Finalement assez peu conforme aux canons de la SFF, si ce n’est par son contexte, Mausolées est une histoire de secrets, de vengeance, de paranoïa. C’est un roman qui aurait pu mettre en scène des mafieux contemporains sans être fondamentalement différent. Il peut, de ce fait, décevoir le lecteur attiré par la présentation post-apo’ de l’éditeur. Nonobstant, c’est une très bonne histoire, lente, tendue, qui saisit le lecteur, fasciné par l’étude, presque entomologique, de la vie d’une fourmilière hiérarchisée et organisée. C’est l’histoire de la fin d’un cycle, celui de l’humanité que nous connaissons, de sa philosophie et de ses mythes fondateurs. Car même si les hommes réussissent à maitriser assez le génie génétique — et ceux des humains qui souhaitent l’extinction — pour éviter que l’humanité ne devienne un souvenir, ce qui nous succèdera sera très différent de nous ; comment comprendre le son que rend l’arc d’Ulysse quand on ne sait pas ce qui est une hirondelle ?
C’est aussi en contrepoint une histoire sur la volonté de survivre, de poursuivre, de faire descendance, tant physique qu’intellectuelle.
Eros et Thanatos s’affrontent dans Mausolées ; le lecteur assiste, médusé, à leur duel.

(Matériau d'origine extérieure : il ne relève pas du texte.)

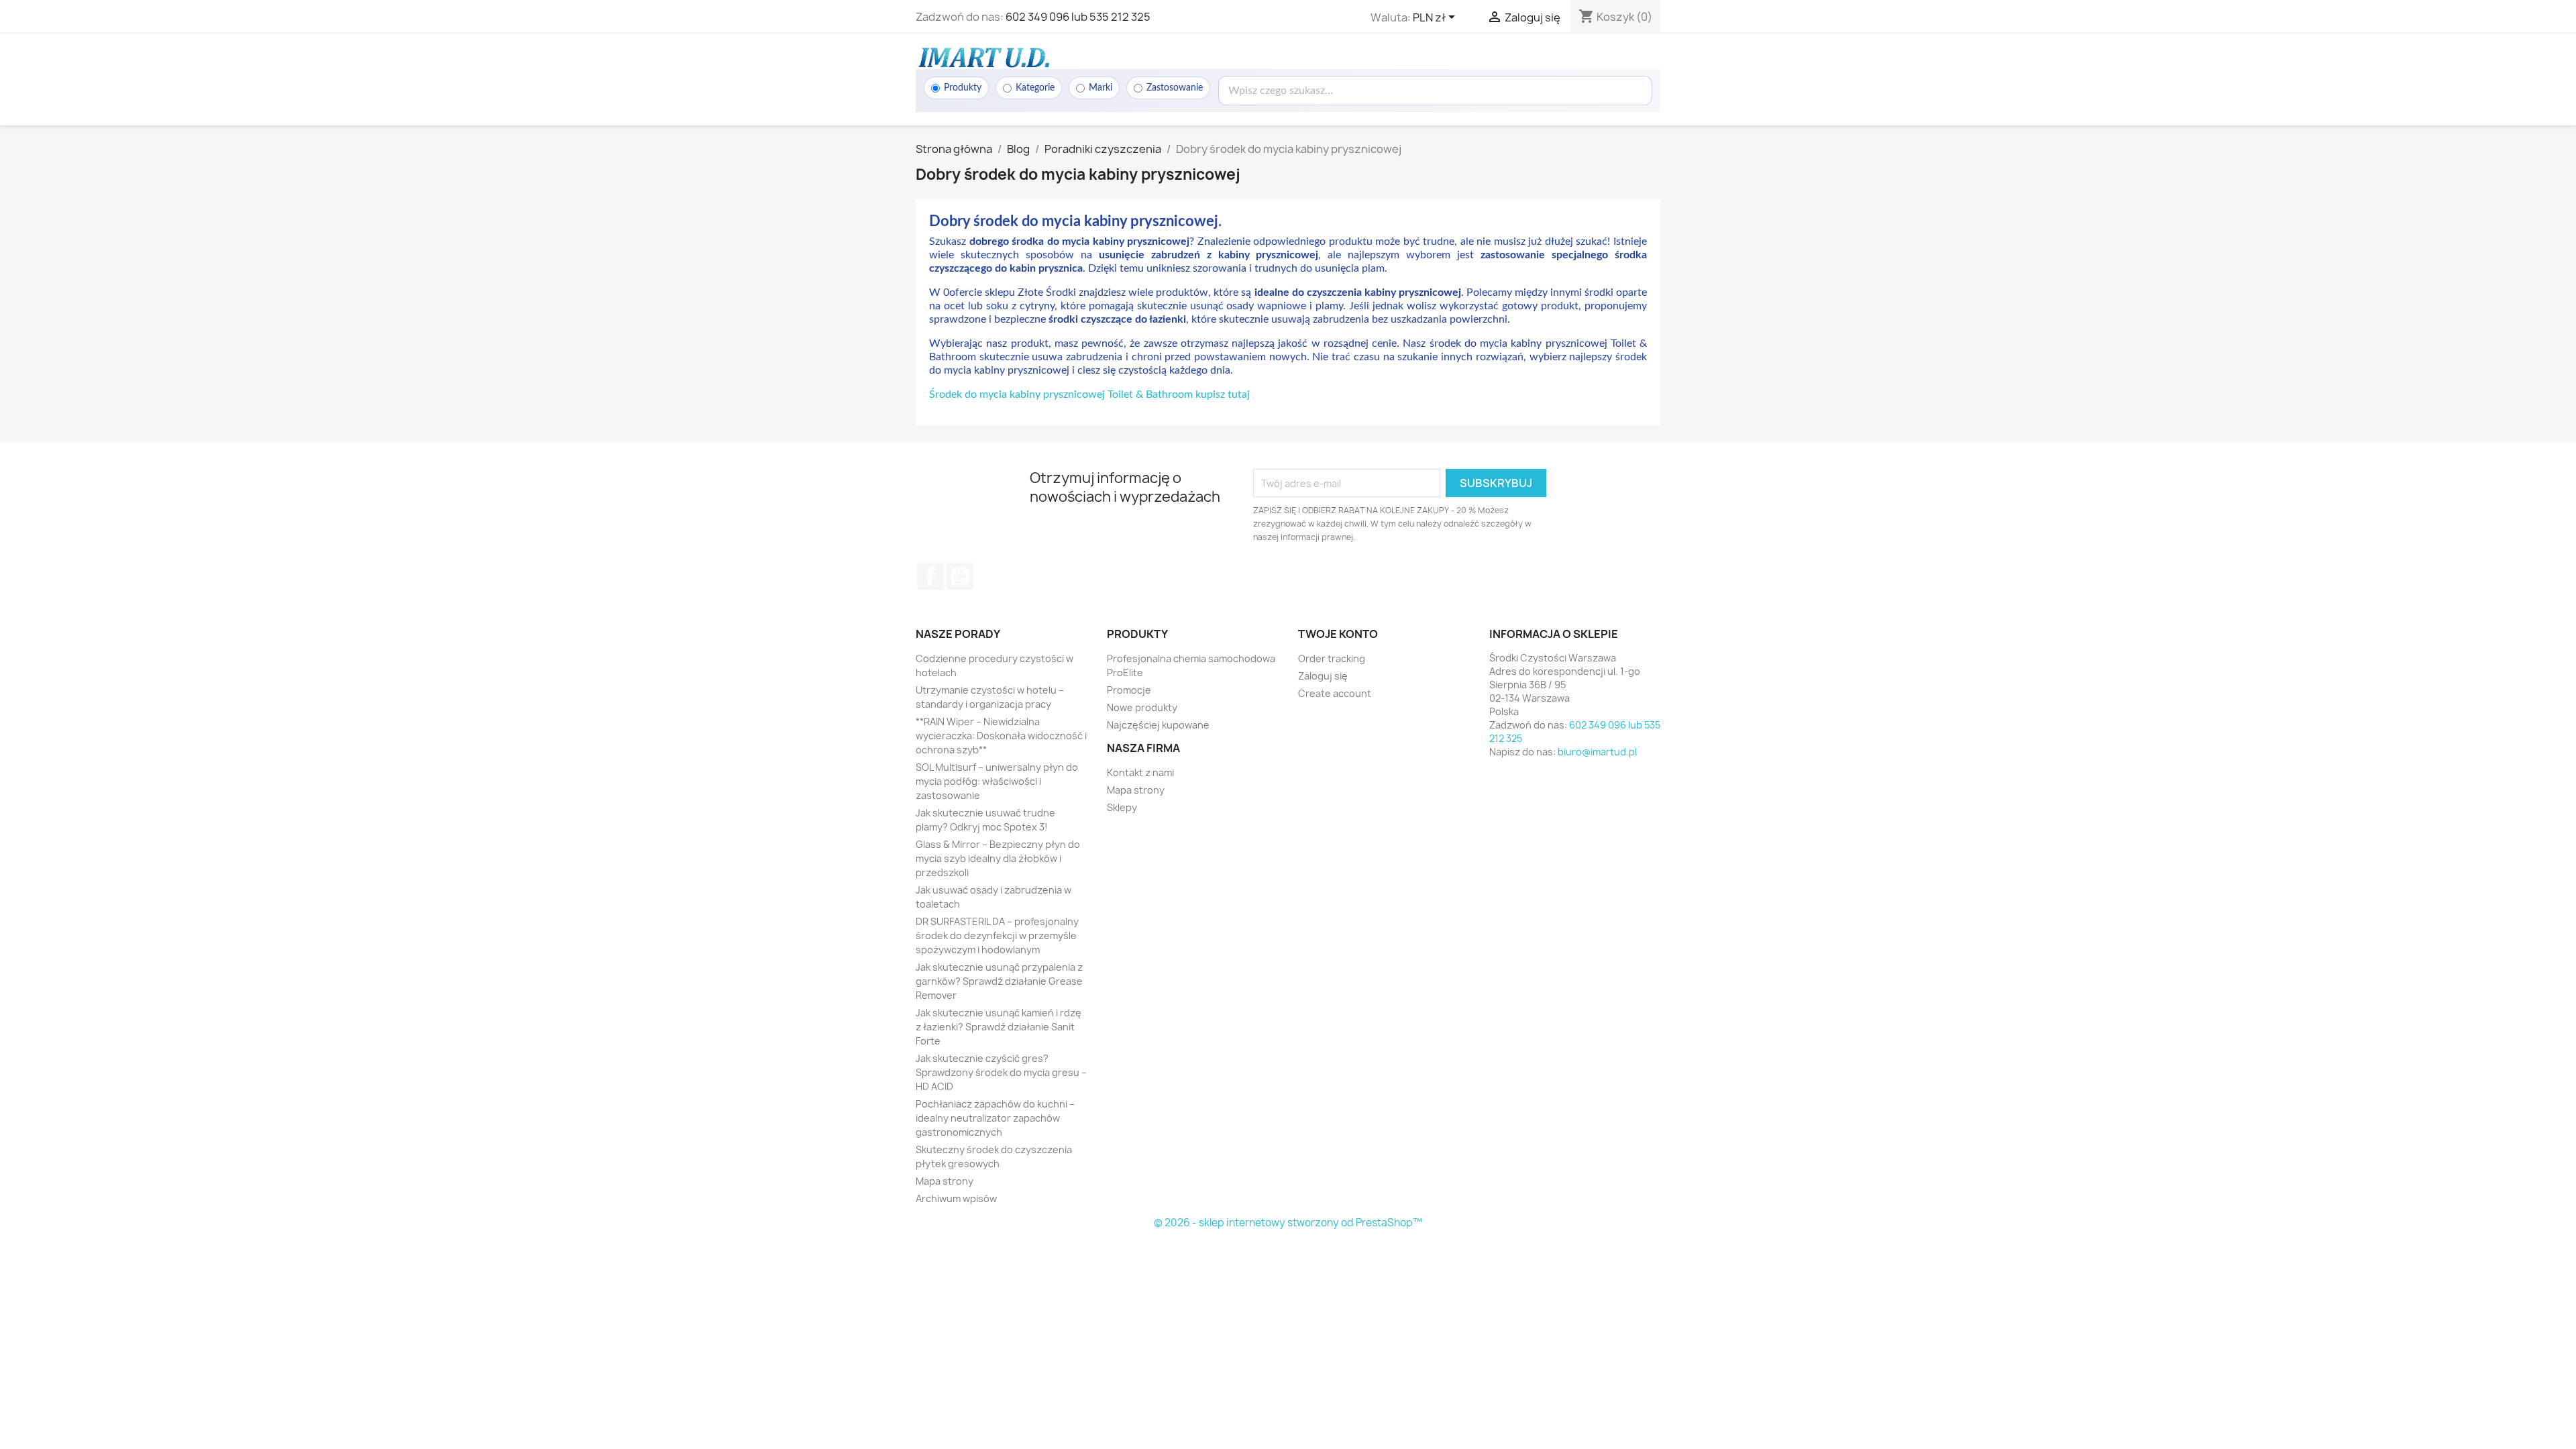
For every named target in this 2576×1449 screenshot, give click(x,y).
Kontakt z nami (1140, 772)
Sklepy (1122, 807)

Rappelant plutôt le Boris Vian de L’Arrache-cœur que le Walter Miller d’Un cantique pour Leibowitz, enfermant ses personnages comme dans le Bunker Palace Hôtel de Bilal, Mausolées propose un voyage dans une contrée étrange où vivent des femmes-troncs nues aux membres mécaniques, où une abbaye, reconvertie en place forte, abrite des trésors culturels derrière des systèmes de destruction massive, où des vieillards agressent, depuis leur maison, les passants qu’ils haïssent, où les politiques, corrompus ou incompétents, meurent ou trahissent, où un centre pour handicapés tient lieu, parfois, de centre du monde. Un voyage en terre bien singulière, plaisamment dépaysant.
Très écrit, mais jamais trop, Mausolées est un roman d’une lecture agréable, plein d’images qui embellissent le texte sans jamais l’alourdir inutilement. Un roman recommandable pour peu que le lecteur sache où il met les pieds.